According to legend, the gardens have been built in the eleventh century BC in that time reigned in Babylon Shammuramat, called Semíramis by the Greeks, as regent for her son Adadnirari III. It was a brave queen, who conquered India and Egypt. But she could not resist her son conspired to defeat her, and ended up committing suicide.

With the possible fall of Babylon and the end of the Neo-Babylonian Empire, the gardens were abandoned progressively. When Alexander the Great came to the city in the fourth century BC, the gardens were already partially ruined and totally abandoned. Finally the gardens were destroyed by King Euhemerus in the year 126. BC.

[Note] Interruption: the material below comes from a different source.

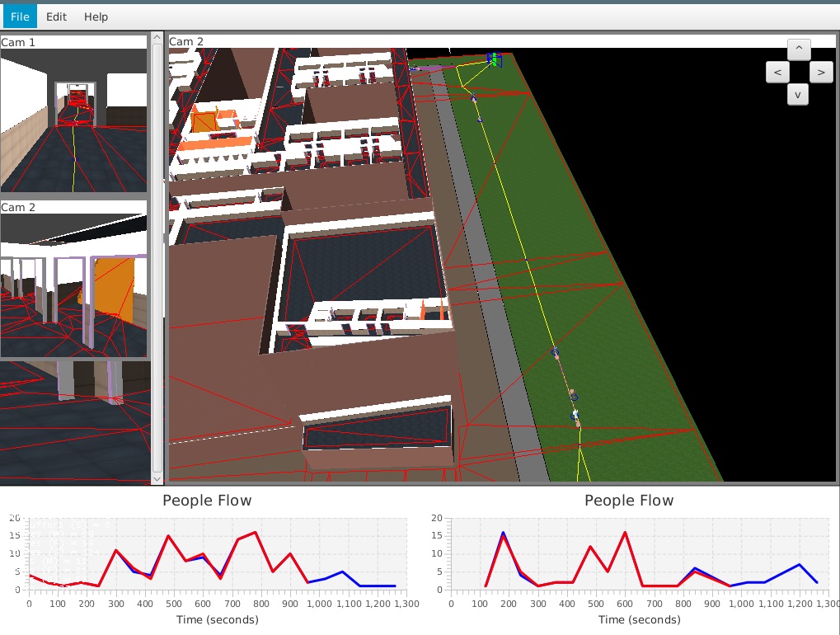This screenshot has width=840, height=635.
Task: Click the Cam 2 label of main viewport
Action: coord(186,41)
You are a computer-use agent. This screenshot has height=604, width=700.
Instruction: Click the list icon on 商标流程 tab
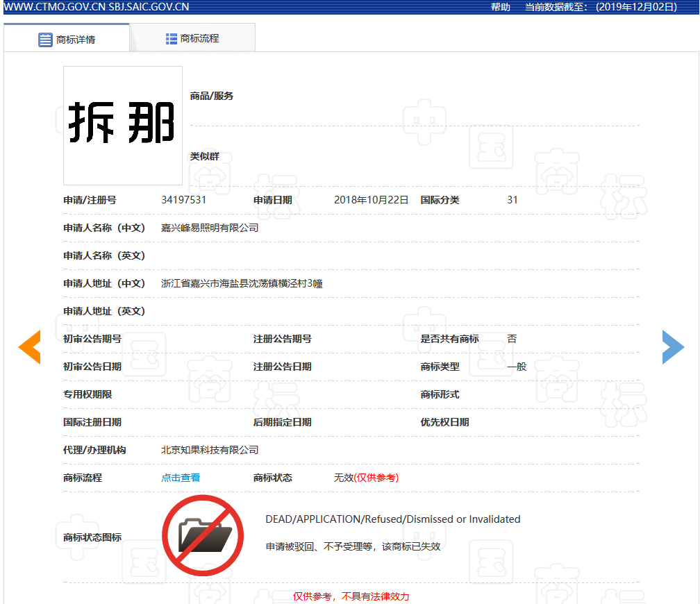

Modern historians argue that when the soldiers of Alexander the Great came to the land of the Fertile Moon, Mesopotamia, and saw the city of Babylon with its gardens, fragrant and lush flowers and its walls and they were impressed. Upon returning to their hometowns these soldiers started talking about the amazing gardens and the magnificent palace of Nebuchadnezzar and about the Tower of Babel in Mesopotamia, and still to this date some wonder if the imagination of poets and ancient historians that blended all these elements together to produce one of the seven wonders of the world. Today archaeologists are still working to collect the necessary evidence before reaching final conclusions about the location of gardens, irrigation system, and how they originally looked.